GTM Research suggests one of two outcomes depending on how the U.S. International Trade Commission (ITC) and President Donald J. Trump’s administration decide to handle the complaint:

  • If Suniva’s suggested remedy of a $0.78/Wdc minimum crystalline silicon PV module price is accepted, U.S. solar demand would be reduced by 50% cumulatively over the next five years.
  • If the minimum price is added to Suniva’s proposed $0.40/Wdc tariff on imported crystalline PV cells, U.S. demand would be reduced by 66% cumulatively over the next five years.

The GTM authors write, however, that if new tariffs are imposed:

… a larger number of state markets for utility PV than for distributed PV are at risk of seeing deployment erased altogether under either tariff scenario.
The report is quick to caution the industry against panic and outlines seven scenarios that could completely alter its analysis, including the possibility that the ITC finds no injury has been done or there’s a negotiated settlement (see executive summary for more details).

It should also be noted that one of the parties to this complaint, SolarWorld, also filed trade complaints of its own in 2011 that set off a firestorm of criticism and condemnation from well-known industry observers who predicted dire consequences for the industry – consequences that clearly did not materialize, given the industry’s continued explosive growth during that period.

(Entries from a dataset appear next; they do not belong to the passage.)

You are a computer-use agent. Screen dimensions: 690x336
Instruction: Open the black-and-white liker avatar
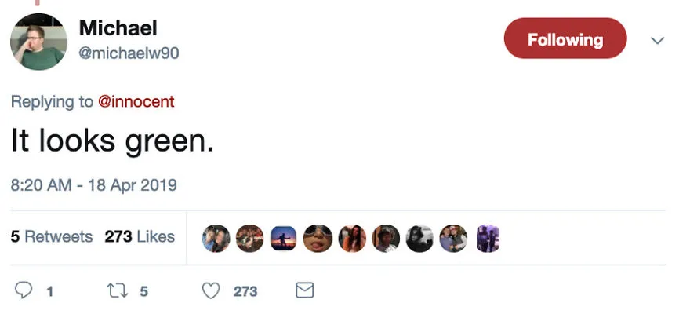tap(419, 238)
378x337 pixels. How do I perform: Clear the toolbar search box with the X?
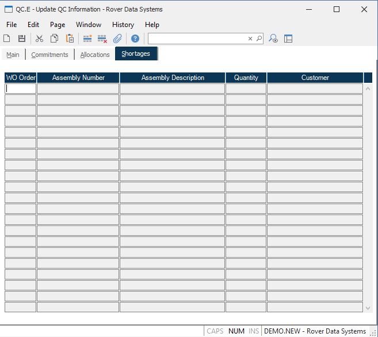click(x=250, y=39)
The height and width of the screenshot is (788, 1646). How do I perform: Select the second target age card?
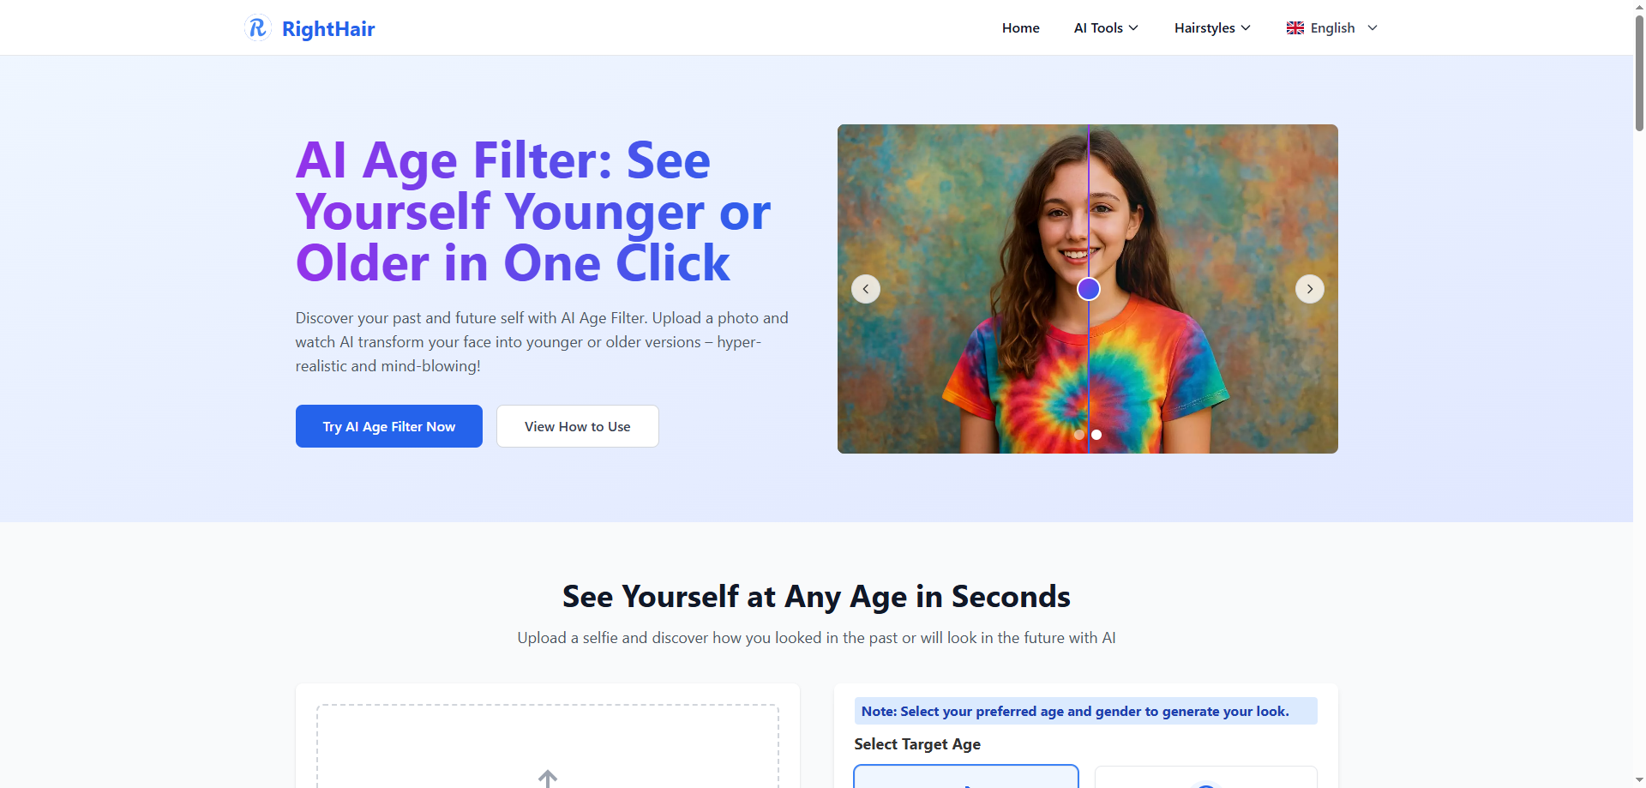tap(1206, 777)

The complaints have been filed with different trade organizations that operate with different criteria, however, so a direct correlation between the two situations can’t be drawn.

The GTM report is the second in little over a month that outlines the potentially devastating effects of Suniva’s trade complaint (later joined by SolarWorld) on the industry. In May, IHS Markit predicted a potential 60% reduction in the U.S. solar industry by 2020 if Suniva’s complaint is successful.